I am told there are close to 100 muscles controlling our facial expressions.   The permutation of these muscles, either as group or individually, is astronomical.  We need not understand fully which muscles are involved, and yet we definitely know when someone is pissed at us.  The same is true with Xieyi paintings.  Wherein the parameter for being "expressive" is obscure, the observer holds the dictum " I  know it when I see it".

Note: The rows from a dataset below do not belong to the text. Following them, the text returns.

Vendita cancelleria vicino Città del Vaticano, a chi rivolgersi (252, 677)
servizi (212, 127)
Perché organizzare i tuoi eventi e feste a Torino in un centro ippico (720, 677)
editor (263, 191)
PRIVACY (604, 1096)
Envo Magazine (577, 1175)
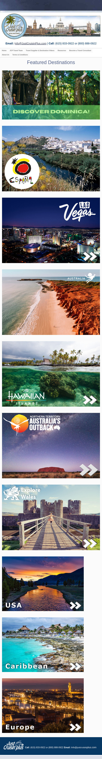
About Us (5, 55)
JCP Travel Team (16, 50)
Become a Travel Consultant (80, 50)
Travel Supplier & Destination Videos (40, 50)
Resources (62, 50)
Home (4, 50)
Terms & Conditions (20, 55)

Painting is an expression, our way of communicating with an observer and we all want to be understood.    Our innate fear of failure (to communicate)  makes us afraid to let go of whatever we are able to cling onto, somewhat similar to people in abusive relationships.    Our faithfulness to rote learning and emulating often rob us of spontaneity.  We try hard to be perfect and take solace in mimicking the shape rather than the spirit of the brushstrokes, and there is nothing Xieyi about our work.  This is the shackle that I try to be rid of.




The same painting done with expressive brush strokes.


An honest account of a dragonfly.


Same dragonfly done with  expressiveness...... a little more Xieyi.



A good brush stroke is comparable to good bowing on a string instrument.  When I watch Itzhak Perlman or Yo Yo Ma perform and see them using full bows from tip to frog with their eyes closed, I often wonder how much of that is from muscle memory (rote) and how much is from sensing  the
interplay between the string and the horsehair,  and using these full breaths  to complete their musical sentences.   Their cues on the stroke is no longer visual, but tactile.  In calligraphy equivalence, we say a stroke is "delivered".

 Xieyi does not mean an awkward semblance, but a genuine love-making between a brush and paper.